La Asociación Trabajadores del Estado (ATE Capital) presentó una impugnación formal contra el Decreto N° 230/26 del Gobierno de la Ciudad de Buenos Aires, al considerar que la norma es “manifiestamente ilegítima, inconstitucional y nula de nulidad absoluta”.
La organización sindical cuestionó que la gestión encabezada por Jorge Macri avance sobre atribuciones que, según sostienen, son exclusivas del Congreso de la Nación y de la legislación laboral nacional.
El eje del conflicto: el derecho a huelga
El decreto establece parámetros de prestación mínima del 75% y 50% en determinadas actividades consideradas “servicios esenciales” o de “importancia trascendental”, una decisión que generó un fuerte rechazo sindical.
Desde ATE Capital sostuvieron que el derecho a huelga no puede estar condicionado por porcentajes fijos y remarcaron que se trata de una garantía constitucional protegida por el artículo 14 bis de la Constitución Nacional.
“El derecho a huelga no tiene porcentajes, es derecho a huelga”, señalaron desde el gremio al fundamentar la impugnación.

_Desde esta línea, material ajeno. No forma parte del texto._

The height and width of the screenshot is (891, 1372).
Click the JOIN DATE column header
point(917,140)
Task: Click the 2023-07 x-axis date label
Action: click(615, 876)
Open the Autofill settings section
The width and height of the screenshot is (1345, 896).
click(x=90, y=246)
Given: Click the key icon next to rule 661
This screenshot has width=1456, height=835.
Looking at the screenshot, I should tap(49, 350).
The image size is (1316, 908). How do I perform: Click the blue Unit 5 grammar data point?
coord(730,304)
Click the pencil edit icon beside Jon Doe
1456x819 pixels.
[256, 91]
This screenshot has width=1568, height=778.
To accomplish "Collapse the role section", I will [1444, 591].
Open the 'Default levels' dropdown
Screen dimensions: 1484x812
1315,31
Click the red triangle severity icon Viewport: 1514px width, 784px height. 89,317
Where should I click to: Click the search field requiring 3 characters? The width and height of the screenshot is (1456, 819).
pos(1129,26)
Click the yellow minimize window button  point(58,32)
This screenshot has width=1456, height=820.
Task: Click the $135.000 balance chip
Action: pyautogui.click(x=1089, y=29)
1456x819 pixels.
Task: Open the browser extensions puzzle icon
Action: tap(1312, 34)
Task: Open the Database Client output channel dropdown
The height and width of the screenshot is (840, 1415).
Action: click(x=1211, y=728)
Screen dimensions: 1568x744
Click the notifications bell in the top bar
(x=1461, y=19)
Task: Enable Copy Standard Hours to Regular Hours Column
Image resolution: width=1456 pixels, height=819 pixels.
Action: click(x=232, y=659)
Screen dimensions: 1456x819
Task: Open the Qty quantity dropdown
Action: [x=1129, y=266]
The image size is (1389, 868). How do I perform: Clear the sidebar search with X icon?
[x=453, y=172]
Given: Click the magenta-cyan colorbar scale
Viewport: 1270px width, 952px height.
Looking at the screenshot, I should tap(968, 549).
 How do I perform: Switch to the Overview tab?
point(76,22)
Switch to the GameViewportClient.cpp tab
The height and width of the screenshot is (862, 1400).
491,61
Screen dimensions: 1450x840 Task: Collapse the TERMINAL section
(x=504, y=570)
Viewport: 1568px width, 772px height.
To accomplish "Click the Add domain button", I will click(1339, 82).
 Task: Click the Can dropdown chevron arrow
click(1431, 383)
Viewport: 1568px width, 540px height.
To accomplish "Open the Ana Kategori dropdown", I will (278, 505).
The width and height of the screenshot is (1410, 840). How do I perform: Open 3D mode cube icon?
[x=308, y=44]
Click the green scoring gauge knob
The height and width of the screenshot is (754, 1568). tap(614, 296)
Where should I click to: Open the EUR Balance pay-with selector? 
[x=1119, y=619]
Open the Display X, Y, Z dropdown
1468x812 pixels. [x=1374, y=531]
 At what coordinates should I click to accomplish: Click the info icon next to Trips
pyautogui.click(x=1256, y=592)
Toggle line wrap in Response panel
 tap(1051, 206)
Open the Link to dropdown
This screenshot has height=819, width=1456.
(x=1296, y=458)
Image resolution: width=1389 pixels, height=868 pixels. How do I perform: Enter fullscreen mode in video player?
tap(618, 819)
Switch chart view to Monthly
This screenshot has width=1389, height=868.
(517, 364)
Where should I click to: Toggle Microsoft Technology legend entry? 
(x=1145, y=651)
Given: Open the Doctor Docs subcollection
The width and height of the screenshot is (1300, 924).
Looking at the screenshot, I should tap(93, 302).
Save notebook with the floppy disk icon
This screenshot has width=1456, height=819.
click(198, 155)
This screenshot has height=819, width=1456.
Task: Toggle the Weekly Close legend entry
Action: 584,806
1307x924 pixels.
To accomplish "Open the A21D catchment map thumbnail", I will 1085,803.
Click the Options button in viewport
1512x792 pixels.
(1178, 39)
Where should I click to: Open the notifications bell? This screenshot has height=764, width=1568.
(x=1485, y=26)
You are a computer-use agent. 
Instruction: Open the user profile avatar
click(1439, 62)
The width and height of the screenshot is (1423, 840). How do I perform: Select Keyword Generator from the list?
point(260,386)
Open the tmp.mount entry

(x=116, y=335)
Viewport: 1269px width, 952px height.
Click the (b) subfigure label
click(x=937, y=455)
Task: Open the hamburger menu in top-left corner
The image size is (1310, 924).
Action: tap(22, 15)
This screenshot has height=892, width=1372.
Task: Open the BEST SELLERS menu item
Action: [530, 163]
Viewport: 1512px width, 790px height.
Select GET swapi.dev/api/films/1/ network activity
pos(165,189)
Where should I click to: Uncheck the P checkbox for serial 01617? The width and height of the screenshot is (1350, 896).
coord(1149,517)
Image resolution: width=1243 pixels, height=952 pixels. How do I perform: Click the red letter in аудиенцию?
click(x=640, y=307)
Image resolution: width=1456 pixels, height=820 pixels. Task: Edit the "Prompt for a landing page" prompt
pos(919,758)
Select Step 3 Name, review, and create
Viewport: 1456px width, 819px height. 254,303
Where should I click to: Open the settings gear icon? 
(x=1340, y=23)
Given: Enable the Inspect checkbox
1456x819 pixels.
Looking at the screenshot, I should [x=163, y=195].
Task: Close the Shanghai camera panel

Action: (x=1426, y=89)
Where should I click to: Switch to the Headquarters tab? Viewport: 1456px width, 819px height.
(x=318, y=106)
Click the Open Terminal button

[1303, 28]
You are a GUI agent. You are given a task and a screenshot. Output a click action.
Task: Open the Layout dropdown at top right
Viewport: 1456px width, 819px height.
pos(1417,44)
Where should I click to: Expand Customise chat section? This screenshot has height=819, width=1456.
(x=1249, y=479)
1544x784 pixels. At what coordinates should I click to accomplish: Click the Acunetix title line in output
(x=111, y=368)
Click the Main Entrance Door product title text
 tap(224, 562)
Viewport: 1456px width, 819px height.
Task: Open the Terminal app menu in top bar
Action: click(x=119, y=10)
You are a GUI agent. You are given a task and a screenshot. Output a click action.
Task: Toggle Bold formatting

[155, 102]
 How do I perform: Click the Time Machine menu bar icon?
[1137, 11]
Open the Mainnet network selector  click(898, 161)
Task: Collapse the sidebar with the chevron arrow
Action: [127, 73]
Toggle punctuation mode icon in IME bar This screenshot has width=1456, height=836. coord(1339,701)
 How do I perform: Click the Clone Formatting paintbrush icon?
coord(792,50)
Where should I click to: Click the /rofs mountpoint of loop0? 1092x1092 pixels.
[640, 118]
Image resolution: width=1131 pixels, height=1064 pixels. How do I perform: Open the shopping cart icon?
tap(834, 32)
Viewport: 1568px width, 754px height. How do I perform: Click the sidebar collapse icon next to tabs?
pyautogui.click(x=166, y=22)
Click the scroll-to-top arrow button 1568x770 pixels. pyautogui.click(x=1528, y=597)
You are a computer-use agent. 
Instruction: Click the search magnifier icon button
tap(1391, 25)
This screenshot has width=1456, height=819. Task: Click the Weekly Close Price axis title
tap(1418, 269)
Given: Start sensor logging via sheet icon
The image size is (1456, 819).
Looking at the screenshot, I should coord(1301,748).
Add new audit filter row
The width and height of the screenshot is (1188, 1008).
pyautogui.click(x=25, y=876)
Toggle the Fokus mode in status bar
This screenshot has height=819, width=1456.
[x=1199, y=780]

Cuestionamientos por invasión de competencias
Uno de los principales argumentos del sindicato apunta a que el Ejecutivo porteño no tiene facultades para definir qué actividades son esenciales ni para fijar unilateralmente servicios mínimos durante conflictos laborales.
Según explicaron, estas competencias están reservadas al Congreso Nacional y reguladas por la Ley 25.877, que establece procedimientos específicos para cada conflicto colectivo, con intervención de las partes y de la autoridad laboral nacional.
En ese sentido, advirtieron que el decreto modifica de hecho el alcance de la legislación nacional e invade competencias federales.

Posibles acciones judiciales e internacionales
Desde ATE Capital también cuestionaron la intervención de la Secretaría de Trabajo y Empleo de la Ciudad en la determinación de servicios mínimos, al considerar que esa potestad corresponde exclusivamente a la Secretaría de Trabajo, Empleo y Seguridad Social de la Nación.
El gremio anticipó que, en caso de que el Gobierno porteño no derogue la medida, avanzará con acciones administrativas, judiciales y denuncias internacionales ante la Organización Internacional del Trabajo.

La defensa de la autonomía sindical
La entidad sindical advirtió que la norma representa una restricción “ilegítima, irrazonable y desproporcionada” a la libertad sindical y al derecho de huelga, respaldados además por los Convenios 87 y 98 de la OIT y el Protocolo de San Salvador.
Finalmente, desde ATE Capital ratificaron su postura de defender la autonomía sindical y advirtieron que no cederán frente a lo que consideran un intento de limitar derechos laborales fundamentales.